Quantum Graph Attention Networks: Trainable Quantum Encoders for Inductive Graph Learning

Faria, Arthur M., Djellabi, Mehdi, Sokolov, Igor O., Varsamopoulos, Savvas

arXiv.org Artificial Intelligence 

Graphs are a fundamental data structure for modeling relational systems, where entities (nodes) are connected by pairwise interactions (edges). This representation naturally arises in a wide range of domains, including chemistry (molecular structures) [2], social networks [3], Transportation & Logistics [4], Electrical Grids & Circuits [5], Communication Networks, Finance and Economics [6], and many more. Traditional machine learning models often struggle to process such non-Euclidean data due to their irregular topology. To address this, Graph Neural Networks (GNNs) have emerged as a powerful class of models that learn over graph-structured inputs by iteratively aggregating and transforming information from a node's neighborhood.
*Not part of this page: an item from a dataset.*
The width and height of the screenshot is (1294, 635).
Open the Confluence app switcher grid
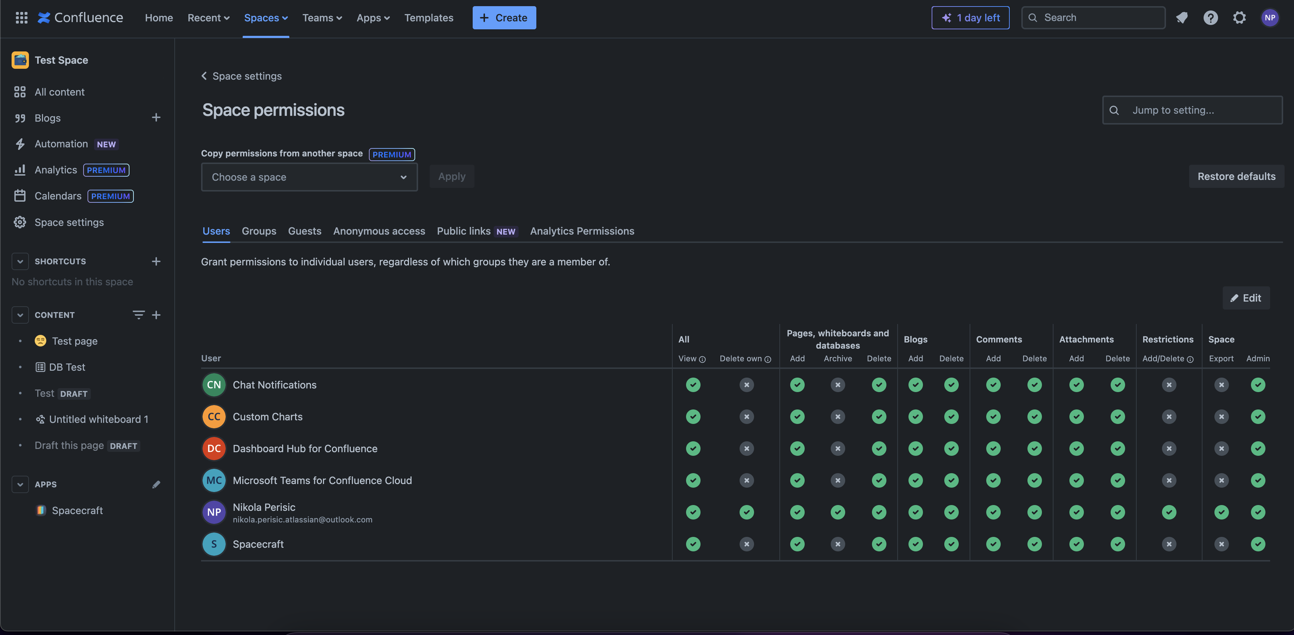click(x=21, y=18)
By capturing both local structure and node features, GNNs enable tasks such as node classification, link prediction, and graph-level regression. Among their many variants, models like Graph Convolutional Networks (GCNs) [7], Graph Attention Networks (GATs) [8], and GraphSAGE [9] have demonstrated strong performance in both transductive and inductive settings, making GNNs a key building block in modern geometric deep learning. While classical GNNs have achieved remarkable success, their scalability and expressiveness can be limited by the classical nature of their computation [10], especially when modeling systems with inherent quantum structure, such as molecules or quantum materials. Quantum Graph Neural Networks (QGNNs) aim to address this by leveraging the computational power of parameterized quantum circuits to encode and process graph data in a quantum-enhanced latent space.